Refinance Calculator 15 Year vs 30 Year
Deciding between a 15-year and 30-year mortgage refinance can significantly impact your financial future. Our refinance calculator helps you compare the two options by calculating monthly payments, total interest paid, and savings over the life of the loan.
How the Calculator Works
The refinance calculator uses standard mortgage formulas to compare 15-year and 30-year loan options. The key inputs are:
- Current loan balance
- Interest rate for each loan term
- Additional principal and interest payments (PMI, taxes, insurance)
The calculator then compares the two loan options based on:
- Monthly payment amount
- Total interest paid over the loan term
- Total cost of the loan (principal + interest)
- Potential savings by choosing the 15-year option
Note: The calculator assumes you'll make all required payments on time. Results may vary based on your specific financial situation and market conditions.
15-Year vs 30-Year Refinancing Comparison
Here's a general comparison of the two loan terms:
| Feature | 15-Year Loan | 30-Year Loan |
|---|---|---|
| Term Length | 15 years | 30 years |
| Monthly Payments | Higher (more principal paid each month) | Lower (more interest paid over time) |
| Total Interest Paid | Lower (less interest over time) | Higher (more interest over time) |
| Total Cost | Slightly higher (due to higher monthly payments) | Lower (due to lower monthly payments) |
| Refinancing Flexibility | Harder to refinance (shorter term) | Easier to refinance (longer term) |
The 15-year loan is typically better if you plan to:
- Own your home for less than 15 years
- Pay off the loan early without penalty
- Have stable income and can handle higher monthly payments
The 30-year loan is typically better if you plan to:
- Own your home for the long term
- Have lower monthly payments
- Have more flexibility to refinance later
Example Scenarios
Let's look at two example scenarios to illustrate the differences between 15-year and 30-year refinancing.
Scenario 1: $200,000 Loan at 5% Interest
For a $200,000 loan at 5% interest rate:
| Metric | 15-Year Loan | 30-Year Loan |
|---|---|---|
| Monthly Payment | $1,634.64 | $972.49 |
| Total Interest Paid | $126,929.60 | $166,929.60 |
| Total Cost | $326,929.60 | $366,929.60 |
In this scenario, the 15-year loan saves you $40,000 in interest over the life of the loan, but requires higher monthly payments.

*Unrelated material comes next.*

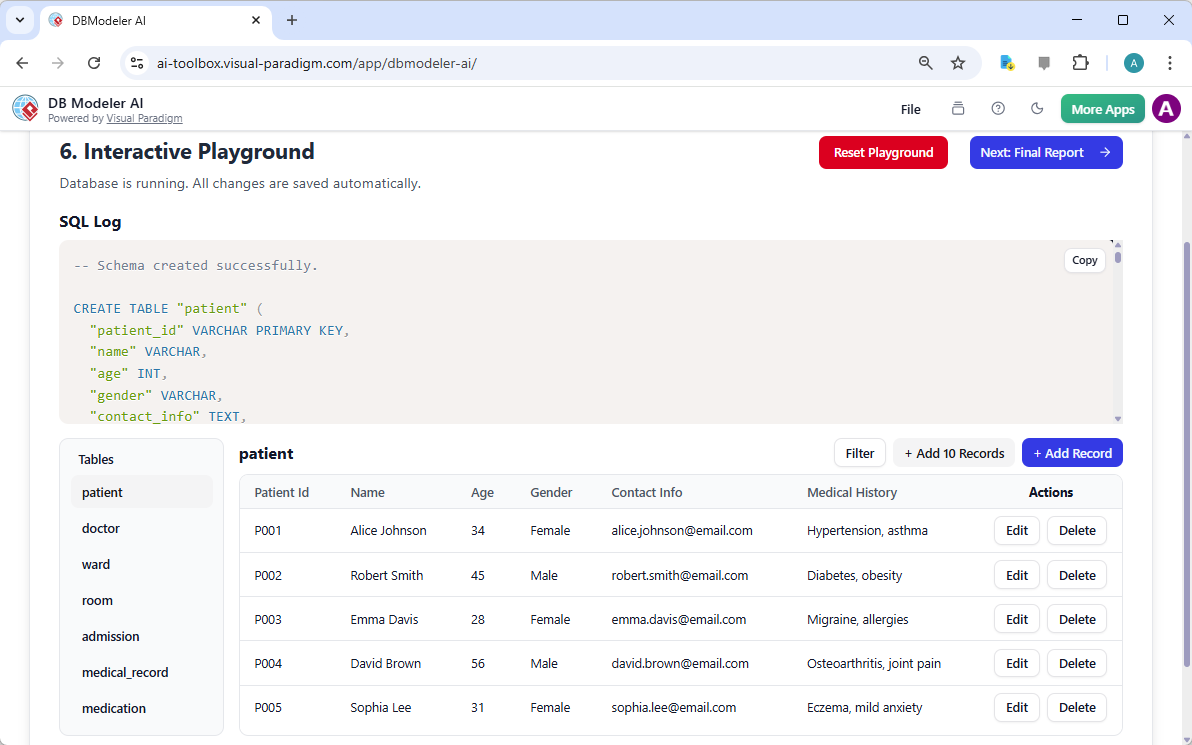The image size is (1192, 745).
Task: Switch to the DBModeler AI browser tab
Action: pyautogui.click(x=140, y=20)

Scenario 2: $300,000 Loan at 6% Interest
For a $300,000 loan at 6% interest rate:
| Metric | 15-Year Loan | 30-Year Loan |
|---|---|---|
| Monthly Payment | $2,451.96 | $1,462.64 |
| Total Interest Paid | $188,157.20 | $258,157.20 |
| Total Cost | $488,157.20 | $558,157.20 |
Here, the 15-year loan saves you $70,000 in interest, but again requires higher monthly payments.

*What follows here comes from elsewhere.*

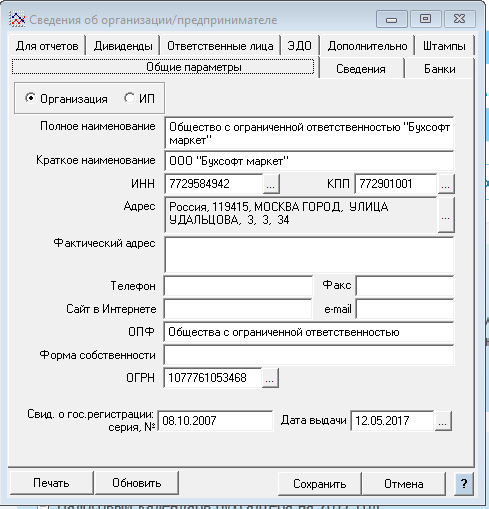Select the Организация radio button

(x=30, y=98)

Frequently Asked Questions
- Which refinance term is better for me?
- The better option depends on your financial goals and situation. Use our calculator to compare the two options based on your specific loan amount and interest rates.
- Can I refinance from a 30-year to a 15-year loan?

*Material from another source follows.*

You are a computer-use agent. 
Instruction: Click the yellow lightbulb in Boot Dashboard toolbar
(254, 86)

- Yes, you can refinance from a 30-year to a 15-year loan, but you'll need to qualify for the new loan and meet any lender requirements.
- What are the closing costs for refinancing?
- Closing costs typically range from 2% to 5% of the loan amount, including fees for appraisal, title insurance, and other services.
- Will refinancing save me money?
- Refinancing can save you money if you can secure a lower interest rate or switch to a shorter term. Use our calculator to estimate potential savings.
- What happens if I can't make my payments on a 15-year loan?
- If you can't make payments on a 15-year loan, you may face foreclosure or other negative consequences. It's important to carefully consider your financial situation before choosing a shorter-term loan.